Directed differentiation of human pluripotent stem cells (hPSCs) can provide us any required tissue/cell types by recapitulating the development in vitro. The kidney is one of the most challenging organs to generate from hPSCs as the kidney progenitors are composed of at least 4 different cell types, including nephron, collecting duct, endothelial and interstitium progenitors, that are developmentally distinguished populations. Although the actual developmental process of the kidney during human embryogenesis has not been clarified yet, studies using model animals accumulated knowledge about the origins of kidney progenitors. The implications of these findings for the directed differentiation of hPSCs into the kidney include the mechanism of the intermediate mesoderm specification and its patterning along with anteroposterior axis. Using this knowledge, we previously reported successful generation of hPSCs-derived kidney organoids that contained all renal components and modelled human kidney development in vitro. In this review, we explain the developmental basis of the strategy behind this differentiation protocol and compare strategies of studies that also recently reported the induction of kidney cells from hPSCs. We also discuss the characterization of such kidney organoids and limitations and future applications of this technology.
Takasat, M; Er, PX; Chiu, HS; Little, MH. Nat Protoc. vol. 11(9), 1681–92. September 2016.
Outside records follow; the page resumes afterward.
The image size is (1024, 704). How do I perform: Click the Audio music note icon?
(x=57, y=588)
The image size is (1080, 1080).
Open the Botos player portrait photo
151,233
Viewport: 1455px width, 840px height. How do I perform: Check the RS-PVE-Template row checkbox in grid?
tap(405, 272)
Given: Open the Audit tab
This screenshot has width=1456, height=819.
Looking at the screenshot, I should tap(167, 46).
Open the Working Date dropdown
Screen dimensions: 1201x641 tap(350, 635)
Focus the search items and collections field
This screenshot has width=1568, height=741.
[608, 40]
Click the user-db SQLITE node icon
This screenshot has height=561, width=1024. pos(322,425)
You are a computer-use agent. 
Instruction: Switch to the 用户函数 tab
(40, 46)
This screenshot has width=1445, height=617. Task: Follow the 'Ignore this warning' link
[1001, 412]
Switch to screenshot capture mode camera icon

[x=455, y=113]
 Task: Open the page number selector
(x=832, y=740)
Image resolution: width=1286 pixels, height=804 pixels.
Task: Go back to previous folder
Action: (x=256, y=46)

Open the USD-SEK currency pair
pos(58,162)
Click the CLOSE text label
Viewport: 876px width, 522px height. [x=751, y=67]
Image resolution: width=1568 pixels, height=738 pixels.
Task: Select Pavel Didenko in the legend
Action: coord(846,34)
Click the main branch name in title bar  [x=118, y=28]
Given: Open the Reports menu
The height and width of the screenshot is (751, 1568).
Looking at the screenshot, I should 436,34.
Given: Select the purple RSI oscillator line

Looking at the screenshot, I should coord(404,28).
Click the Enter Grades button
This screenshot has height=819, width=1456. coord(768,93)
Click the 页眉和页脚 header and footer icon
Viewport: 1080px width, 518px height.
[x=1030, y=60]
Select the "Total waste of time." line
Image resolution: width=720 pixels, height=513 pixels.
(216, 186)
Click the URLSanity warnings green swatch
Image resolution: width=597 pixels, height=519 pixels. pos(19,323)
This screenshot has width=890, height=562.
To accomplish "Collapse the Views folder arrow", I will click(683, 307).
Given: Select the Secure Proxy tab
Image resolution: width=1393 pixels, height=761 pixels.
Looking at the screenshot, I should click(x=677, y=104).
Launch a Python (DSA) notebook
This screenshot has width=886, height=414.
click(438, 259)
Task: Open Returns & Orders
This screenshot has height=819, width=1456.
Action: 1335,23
The human kidney develops from four progenitor populations-nephron progenitors, ureteric epithelial progenitors, renal interstitial progenitors and endothelial progenitors-resulting in the formation of maximally 2 million nephrons. Until recently, the reported methods differentiated human pluripotent stem cells (hPSCs) into either nephron progenitor or ureteric epithelial progenitor cells, consequently forming only nephrons or collecting ducts, respectively. Here we detail a protocol that simultaneously induces all four progenitors to generate kidney organoids within which segmented nephrons are connected to collecting ducts and surrounded by renal interstitial cells and an endothelial network. As evidence of functional maturity, proximal tubules within organoids display megalin-mediated and cubilin-mediated endocytosis, and they respond to a nephrotoxicant to undergo apoptosis. This protocol consists of 7 d of monolayer culture for intermediate mesoderm induction, followed by 18 d of 3D culture to facilitate self-organizing renogenic events leading to organoid formation. Personnel experienced in culturing hPSCs are required to conduct this protocol.